By OUR STAFF REPORTER
DEHRADUN, 30 June: MOTI BAGH, an hour-long documentary film and India’s entry to the Oscars in 2019, was screened at the Doon Library & Research Centre on Thursday, July 29th to a riveted audience.
The film examines the impact of migration on the farming community in Uttarakhand. For over five decades, the protagonist, Vidyadutt Sharma, an octogenarian farmer, who is also the uncle of the film maker has nurtured Moti Bagh with his 5 acres of farmland in Sanguda, a small Himalayan village near Pauri. Moti Bagh is now surrounded by 7000 ghost villages – a chilling testimony to large scale migration by locals in search of employment in places like Dehradun, Hardwar or even in the plains of Delhi. Chronicling the changing landscape in verses of resistance, Vidyadutt Sharma and Ram Singh, a farmhand, who came from Nepal, ploughs the fields and keeps it alive. At times Vidyadutt Sharma’s radish yield surpassed international yield. He even won awards growing humungous radish weighing 22.85 Kilos. The protagonist even remarks there cannot be any competition between physical labour and Intellectual labour. They are unique in their own places.
Award winning filmmaker Nirmal Chander Dandriyal was born in Chennai and grew up in different parts of India as his father was in the Indian Air Force. So much later in life he formed a connection with his home state, and that is when he started visiting his uncle. Listening to his poetry, he tried to understand the problems that beset people in the mountains. He says even though his uncle is the inspiration and the central character, the film is not simply a portrait of him. It is essentially about connecting with the land and being one with nature. He also sees the film as a wake-up call for the state in respect to agricultural reforms and incentives provided so that many choose to return to their villages.

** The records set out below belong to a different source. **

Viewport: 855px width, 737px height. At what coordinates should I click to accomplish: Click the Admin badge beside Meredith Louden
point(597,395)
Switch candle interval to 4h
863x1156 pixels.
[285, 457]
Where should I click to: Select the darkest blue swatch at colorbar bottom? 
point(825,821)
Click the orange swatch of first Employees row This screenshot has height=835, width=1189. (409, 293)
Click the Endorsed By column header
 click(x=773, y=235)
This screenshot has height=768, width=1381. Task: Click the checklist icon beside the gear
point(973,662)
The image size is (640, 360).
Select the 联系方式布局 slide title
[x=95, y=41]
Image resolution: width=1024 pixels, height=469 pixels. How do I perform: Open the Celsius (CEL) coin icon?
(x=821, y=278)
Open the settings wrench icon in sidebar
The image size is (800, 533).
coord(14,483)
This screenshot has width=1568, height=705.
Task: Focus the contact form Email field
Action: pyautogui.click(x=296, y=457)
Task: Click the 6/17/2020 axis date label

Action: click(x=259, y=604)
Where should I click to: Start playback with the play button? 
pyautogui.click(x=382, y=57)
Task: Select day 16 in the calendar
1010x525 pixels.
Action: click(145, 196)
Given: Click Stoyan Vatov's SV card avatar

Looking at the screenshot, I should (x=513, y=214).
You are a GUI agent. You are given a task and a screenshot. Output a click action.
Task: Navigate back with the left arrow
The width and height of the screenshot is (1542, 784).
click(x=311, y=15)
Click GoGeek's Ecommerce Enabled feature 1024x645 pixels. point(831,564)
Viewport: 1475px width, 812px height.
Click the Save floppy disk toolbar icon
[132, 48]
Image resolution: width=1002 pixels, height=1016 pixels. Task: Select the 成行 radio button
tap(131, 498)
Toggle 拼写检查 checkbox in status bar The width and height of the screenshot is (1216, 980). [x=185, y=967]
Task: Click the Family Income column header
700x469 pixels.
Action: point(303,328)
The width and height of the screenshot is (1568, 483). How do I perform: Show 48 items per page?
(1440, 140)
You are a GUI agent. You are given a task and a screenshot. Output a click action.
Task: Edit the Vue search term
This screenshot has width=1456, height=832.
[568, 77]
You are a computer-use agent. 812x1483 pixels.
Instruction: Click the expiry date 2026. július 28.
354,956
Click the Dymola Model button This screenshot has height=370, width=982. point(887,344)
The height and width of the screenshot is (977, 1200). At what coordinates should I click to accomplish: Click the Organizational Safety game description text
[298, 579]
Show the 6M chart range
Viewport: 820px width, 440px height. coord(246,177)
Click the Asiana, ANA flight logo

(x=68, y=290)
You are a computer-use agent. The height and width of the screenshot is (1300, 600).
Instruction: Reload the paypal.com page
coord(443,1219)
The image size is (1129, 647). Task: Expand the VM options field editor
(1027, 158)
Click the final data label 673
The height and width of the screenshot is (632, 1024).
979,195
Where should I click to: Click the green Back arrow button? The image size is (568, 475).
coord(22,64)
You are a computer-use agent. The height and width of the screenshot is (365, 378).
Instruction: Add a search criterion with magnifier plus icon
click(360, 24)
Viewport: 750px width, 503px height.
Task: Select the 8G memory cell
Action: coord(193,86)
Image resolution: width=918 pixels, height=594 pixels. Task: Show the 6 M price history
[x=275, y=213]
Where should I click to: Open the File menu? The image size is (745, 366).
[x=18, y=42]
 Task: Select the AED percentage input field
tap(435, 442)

This film has received several awards at international film festivals and garnered a lot of critical acclaim. It has been telecast on BBC. Thus, this film has travelled far and wide. It has attracted the lay audiences to topics that are seen as dry and difficult. Migration has been highlighted as the biggest issue in the film. But so are the environment, water crisis, food, security, animal menace, social structures and many more. The film touches the sensitive chord of the lay audience pertaining to the society in general and it sends out a message to the environmentalists that filmmakers are walking alongside them to form a unified voice to protect the environment.
Dandriyal says, he has several ideas for films out of Uttarakhand but the most exciting one is a film on Narendra Singh Negi, the iconic poet, singer and composer, a son of the soil. He says Negiji’s music has been an integral part of his growing up years and so if he is able to make this documentary, alongside doing service to his homeland, it will be a pride of the state.
Unfortunately, he says it is difficult locating funds in the state because there isn’t so much appreciation yet for the documentary form or awareness about its impact. So, the director is earnestly looking out for co-producers who will come forward and fund the project. If this happens then the documentary will take the banner of the state to greater heights.
Nayantara Sahgal, Gita Sahgal, Retired IAS couple Vibha Puri Das, SK Das, Prof BK Joshi, Nicholas Hoffman, Dr Aloka Niyogi, Anita Roy were present amongst others. Shashwati Talukdar was the moderator of the event.